Remember, the entire wellness industry and now the entire diabetes prevention industry have sprung up to address this massive amount of what the CDC calls “preventable” costs.
In reality, here’s what happens if you strip away the expenses of those chronically ill people unrelated to their chronic condition — like giving birth (which are included in the CDC’s 75%/90% statistics), prevention and management of those conditions (ditto), those aforementioned rare diseases, and unpredictable or uncontrollable exacerbations: that 75% crumbles to about 1-2% of expenses that fit the category of wellness-sensitive medical admissions that could theoretically be avoided with a wellness program.
Achieving a 10% reduction in those categories — a feat rarely accomplished, which is why vendors never disclose this figure — would reduce overall spending by 0.2%, or about $12 PEPY before program fees and added prevention expenses are accounted for.  This figure was confirmed by the case study published by the wellness industry’s trade association in its official outcomes guidebook. The case study further concludes that wellness loses money, once all expenses are accounted for.
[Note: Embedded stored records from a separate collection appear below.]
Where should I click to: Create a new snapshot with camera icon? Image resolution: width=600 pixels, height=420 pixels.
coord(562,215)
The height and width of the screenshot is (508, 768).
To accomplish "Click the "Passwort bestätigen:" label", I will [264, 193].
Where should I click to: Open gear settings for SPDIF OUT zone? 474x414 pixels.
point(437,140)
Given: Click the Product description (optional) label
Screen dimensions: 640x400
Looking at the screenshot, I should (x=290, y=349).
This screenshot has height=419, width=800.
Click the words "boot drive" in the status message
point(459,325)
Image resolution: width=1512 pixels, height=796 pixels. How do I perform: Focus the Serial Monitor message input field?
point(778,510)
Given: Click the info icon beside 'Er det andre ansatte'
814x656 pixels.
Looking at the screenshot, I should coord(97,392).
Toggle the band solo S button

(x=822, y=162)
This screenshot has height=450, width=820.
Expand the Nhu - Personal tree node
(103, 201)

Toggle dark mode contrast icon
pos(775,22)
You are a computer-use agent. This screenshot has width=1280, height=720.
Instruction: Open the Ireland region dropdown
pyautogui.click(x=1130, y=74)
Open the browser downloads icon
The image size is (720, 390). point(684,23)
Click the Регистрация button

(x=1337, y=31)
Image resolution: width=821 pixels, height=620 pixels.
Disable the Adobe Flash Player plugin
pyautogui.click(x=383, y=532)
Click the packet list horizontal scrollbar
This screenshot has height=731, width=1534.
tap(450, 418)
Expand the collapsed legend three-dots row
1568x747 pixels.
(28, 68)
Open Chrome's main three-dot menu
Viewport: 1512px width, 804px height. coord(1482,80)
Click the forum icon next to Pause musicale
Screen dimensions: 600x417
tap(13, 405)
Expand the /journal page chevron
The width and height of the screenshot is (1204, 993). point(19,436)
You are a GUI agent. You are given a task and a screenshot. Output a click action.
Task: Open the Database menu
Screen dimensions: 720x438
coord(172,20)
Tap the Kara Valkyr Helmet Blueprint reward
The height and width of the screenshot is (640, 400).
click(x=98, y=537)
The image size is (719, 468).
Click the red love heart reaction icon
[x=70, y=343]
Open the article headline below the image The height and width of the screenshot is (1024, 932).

Hence, absent the clarion call of the CDC’s math, few employers would ever have bothered with wellness.
Instead, the CDC’s claim that 75%/90% of costs were due to preventable disease encouraged employers to obsess with preventing all that “preventable disease” to the exclusion of most other priorities – like, for example, the opioid epidemic. Wellness vendors, charged with keeping employees healthy, totally overlooked this epic threat to employee health in their quest to increase employees’ consumption of broccoli.
Opioids are not alone. Many other overused/totally misunderstood interventions also jumped in utilization, with virtually no employee education from most employers or wellness vendors. Spinal fusions, stents, and high-cost scans top that list. Even something as simple as informing employees of the possible adverse events caused by heartburn pills never happened, despite those pills (proton pump inhibitors) being suspected to increase the risk of depression, heart attack, bone fractures, kidney disease, dementia, Vitamin B12 deficiency, bacterial infection, and premature death.
So what’s an employer to do…?
Obviously, it is impossible for a wellness vendor to show savings, given the relative size of the cost of wellness and the relevant claims corpus. It is possible for a wellness vendor to validly show impact, though, as the two validated vendors – US Preventive Medicine and It Starts with Me – clearly do. If impact, and approximate conformance with US Preventive Services Task Force guidelines is your goal, those should be your vendors.
Beyond that, seek validated vendors to address some of the remaining 98% of cost, starting perhaps with Quantum Health, which is validated for achieving the greatest amount of cost through voluntary behavior change alone.
Behavior change can take you only so far. Talk to your consultant or broker about other opportunities to save money through benefits design change, as laid out in Tom Emerick’s Cracking Health Costs or Dave Chase’s A CEO’s Guide to Restoring the American Dream.